A l’heure où nos internationaux ont établi leur camp en terres argentines, les clubs de l’élite dressent un bilan d’un premier acte aussi bref que révélateur de certaines tendances. Au rayon "maintien", l’Orée, dixième au classement, ne cède le premier siège éjectable au Léo qu’au nombre de victoires et voit le peloton de tête s’envoler irrémédiablement.

Malgré ce constat peu reluisant, Arnaud Van Geirt, qui s’épanouit sur le flanc gauche oréen, refuse de verser dans le négativisme : "Il est impossible de nier les difficultés que nous rencontrons en ce moment. Les statistiques nous rappellent, en effet, tant nos errances défensives que notre mutisme offensif. Sans chercher d’excuses, notre noyau souffre cruellement des nombreuses absences et de la méforme actuelle de notre buteur, Facundo Callioni. Néanmoins, nous continuons à travailler dur, dans une ambiance des plus positives. Ne vous y méprenez pas, l’Orée n’a pas dit son dernier mot."

Celui qui a fait toutes ses classes auprès des Woluwéens avec lesquels il a vécu deux demi-finales, reste cependant lucide lorsqu’il évoque les ambitions futures d’un club victime de la bipolarisation de notre compétition : "Après un départ aussi décevant, seul le maintien doit occuper nos pensées. Une tâche qui sera loin d’être évidente lorsque l’on sait que l’on a déjà perdu des plumes face à des concurrents directs comme le Wellington et le Braxgata. Viser plus haut ne serait pas réaliste. Le championnat s’est indéniablement scindé en deux, les équipes du top véhiculant bien plus d’argent que celles qui se retrouvent aujourd’hui à la peine."

Outre le creux financier existant entre le haut et le bas du tableau, le médian bruxellois pointe également du doigt le pillage dont l’école de jeunes oréenne fait l’objet : "Notre centre de formation regorge de talents. Or, ces jeunes, souvent impatients, rejoignent trop rapidement des clubs plus huppés. Et ce, dans l’unique but d’être repris un jour chez les Red Lions. En effet, la politique mise en place par Bert Wentink, au sein de la Fédération, incite les jeunes à évoluer dans les équipes où se côtoient des internationaux confirmés. L’Orée en a fait les frais en cédant deux promesses, Van Aubel et Boccard, au Dragons et au Watducks."

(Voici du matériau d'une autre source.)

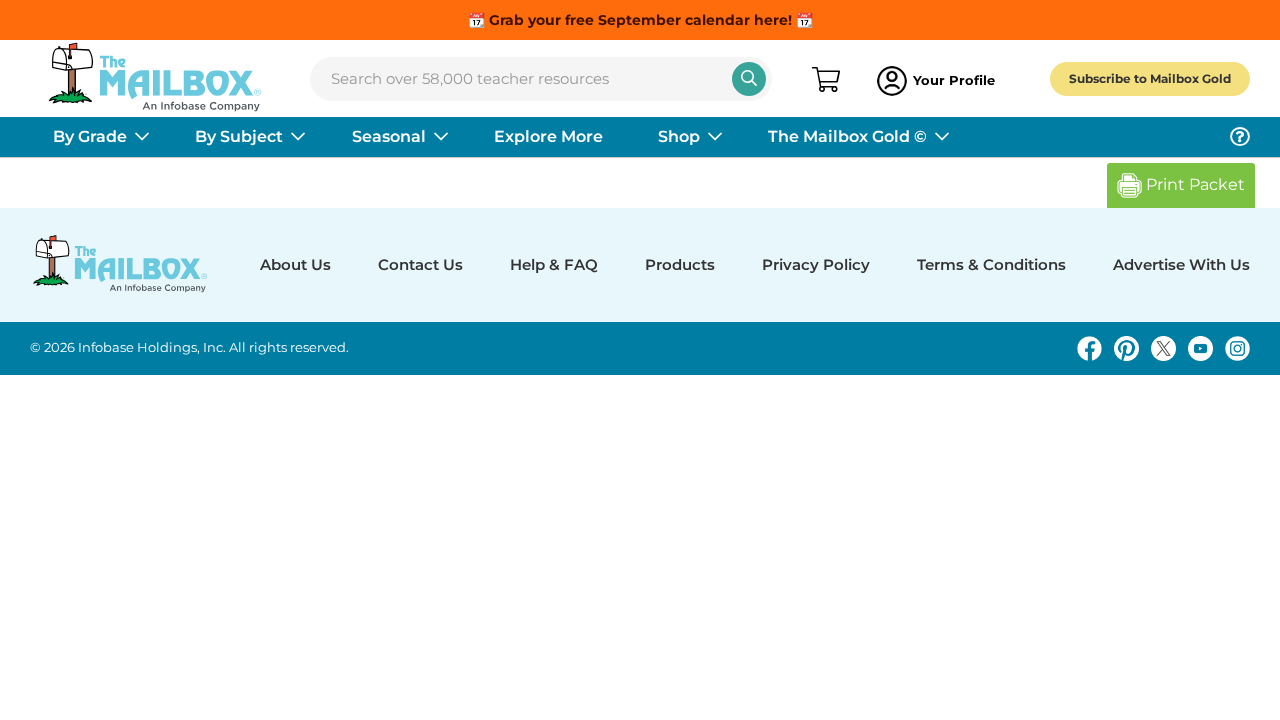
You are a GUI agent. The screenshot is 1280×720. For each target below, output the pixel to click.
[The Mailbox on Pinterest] (1126, 348)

Si ces départs ont laissé un grand vide dans l’entrejeu woluwéen, ils auront pourtant permis à Arnaud Van Geirt de s’imposer sur l’échiquier mis en place par Jean Willems : "Lors de la préparation, le coach m’a confié le poste de milieu gauche, jadis occupé par Van Aubel. Après avoir été utilisé à toutes les sauces , j’ai enfin trouvé mon poste de prédilection, remplissant avec sobriété les attentes placées en moi."

Cette sobriété et cette expérience, les jeunes oréens en auront bien besoin s’ils veulent prolonger leur séjour en division d’Honneur.